On my first weigh in for October (start of the month); I found myself sitting right at 239 pounds.  I started walking a few times a week again.  Just a couple miles at a time, which I didn't really keep track off.  As for the first time, I found myself somewhat lost with which direction I should go concerning my workouts.  Knowing what I have done in the past that didn't work.  I decided to try something different.  I started Active.com's Couch to 5K program (using the Android App).  Which started me on a journey that includes 3 workout sessions a week, that start off fairly easy and build upon intensity over the course of 9 weeks.  And at the end of it, the idea is that you'll be able to participate in a 5K run.

This became my gateway, as I found myself doing the following workout at home using a small dumb bell set we have here at the house:
-Crunches (varied reps/sets depending on day)
-Standing Dumb Bell Shoulder Press (started light and worked heavier, usually 4 sets of 8 to 10 reps).
-Concentration Curls (W1 I used 15 pounds, by end of the month lifting 30 per arm, 4 sets of 8 reps).
-Dumb Bell Floor Press (4 sets of 10 to 12 reps)
-Push Ups (as many as I could knocked out)

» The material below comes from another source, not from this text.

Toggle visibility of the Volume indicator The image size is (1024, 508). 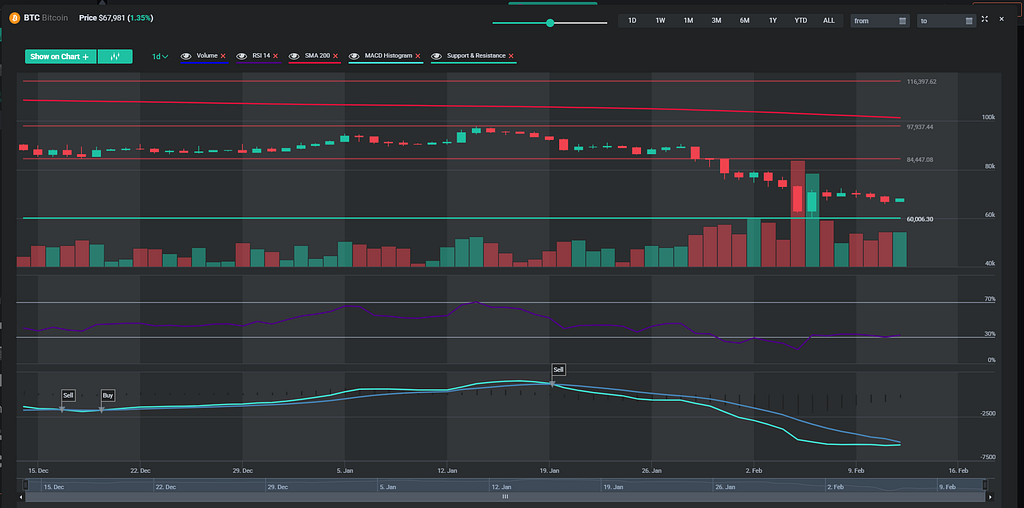pos(187,56)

I replaced my junk food snacks with things like low fat yogurt, granola, and a protein shake/smoothie each day.  All the time counting my calories using the aforementioned MyFitnessPal.  Counting my calories at first didn't end so well each night.  Then after a few days of adjusting what I ate.  I became able to adjust the bad food out of my diet and gradually work good stuff in, that would help keep me within my calorie plan.

And I'm proud to report that last week, my wife and I joined a great gym local to us.  It is literally a 5 minute drive from our house to our gym now.  Leaving no excuse to not exercise given rain or shine.  For us, that is a big step.  We are using our membership as a motivation to each other to help push each other a little further each day toward our goals.

So, enough chatter.  Let's see how I faired at the end of December!
October 1st Weight: 239 pounds
November 3rd Weight: 231 pounds
Pounds Lost: 8 pounds

Difference in Measurements:
Neck: Lost 0.50 inches lost
Left Bicep: 0.75 inches gained
Right Bicep: 0.25 inches gained
Waist: 1 inch lost
Chest: 0.50 inches lost

My biceps gained size due to the dumb bell work that I have been staying on top of.  For the first 30 days of my journey, I feel like I am off to a great start!